U.S. media outlets reported in April that TikTok was evaluating a generative AI tool that would let users create avatars. Chinese media stated that ByteDance, a company based in China, is developing a sizable AI model but that its Chinese equivalent of TikTok, Douyin, does not yet have AI chatbot features.
Disclosure filed with the U.S. patent and trademark office last month showed TikTok had submitted a trademark application for “TikTok Tako” in categories including “computer software for the artificial production of human speech and text”.
When asked about Tako, the spokesperson for TikTok stated the social media platform was always experimenting with new technology.
“In select markets, we’re testing new ways to power search and discovery on TikTok, and we look forward to learning from our community as we continue to create a safe place that entertains, inspires creativity, and drives culture,” the spokesperson said.
The reason the Philippines was selected was not disclosed by the company in question.
As earlier this month, watchful researcher Daniel Buchuk said that his team started finding references to Tako on several TikTok app versions, including on a test version on an iOS device in the United States.

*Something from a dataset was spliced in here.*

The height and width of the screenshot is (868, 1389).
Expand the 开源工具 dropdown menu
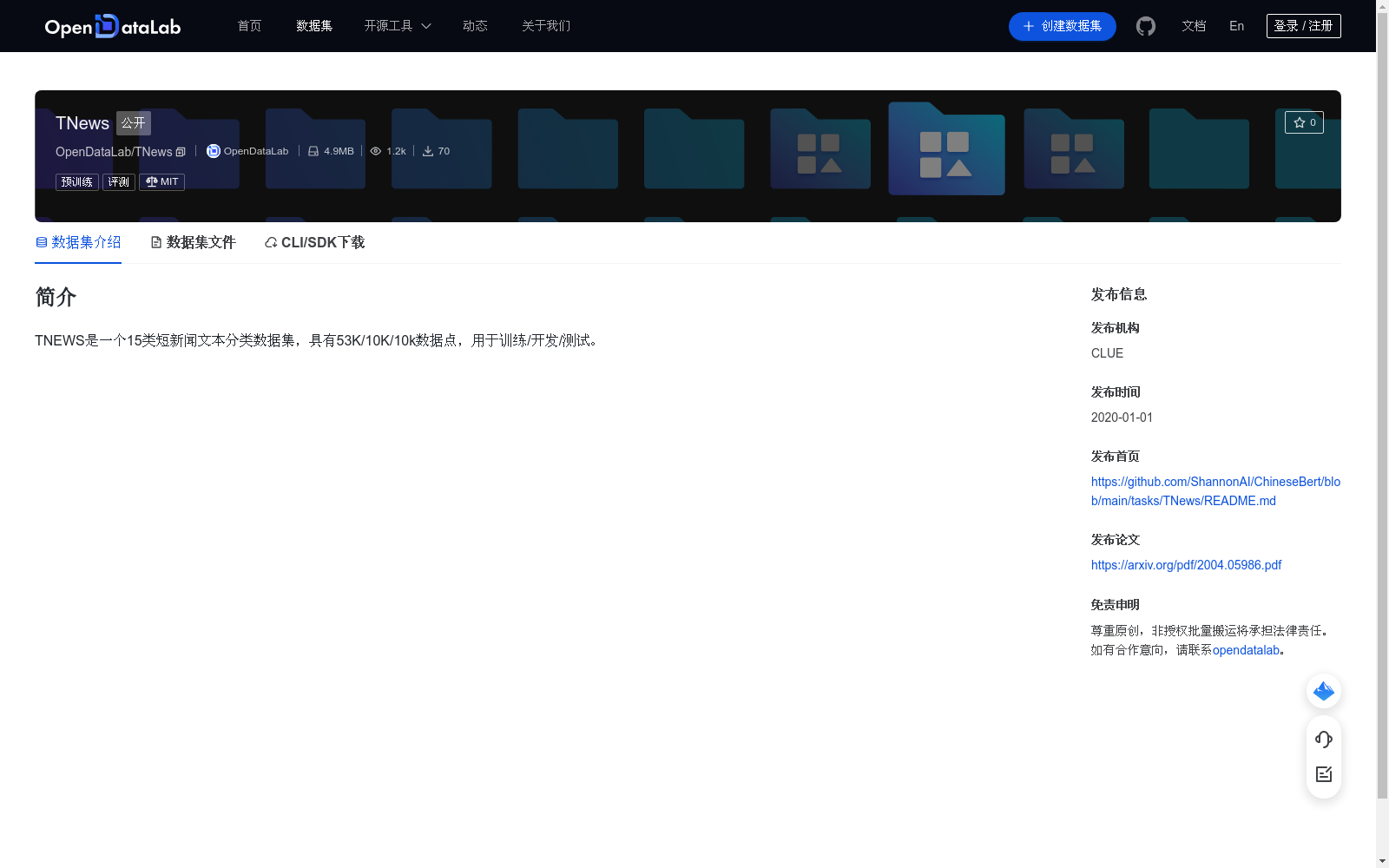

Watchful detects and emulates app changes using data analysis and computer vision. It monitors an eye on devices around the world but was unable to establish which markets TikTok was testing in.
Buchuk said Tako feels more like a navigation assistant with a focus on encouraging users to watch more videos as opposed to ChatGPT, which is positioned as an all-purpose chatbot.
“So if you’re asking ‘When was King Charles’ coronation?’ Tako will tell you the answer, but then you’ll also see relevant TikTok videos,” he said.
When a user asks Tako a question like, “How can we teach respect to children?” the chatbot responds by summarising suggestions from TikTok users while also recommending similar videos, according to another presentation by Watchful.
The disclaimer on TikTok states that Tako is an experimental chatbot and that its responses might not be accurate. It told users not to share private data with it and stated that it will monitor conversations with Tako for safety purposes.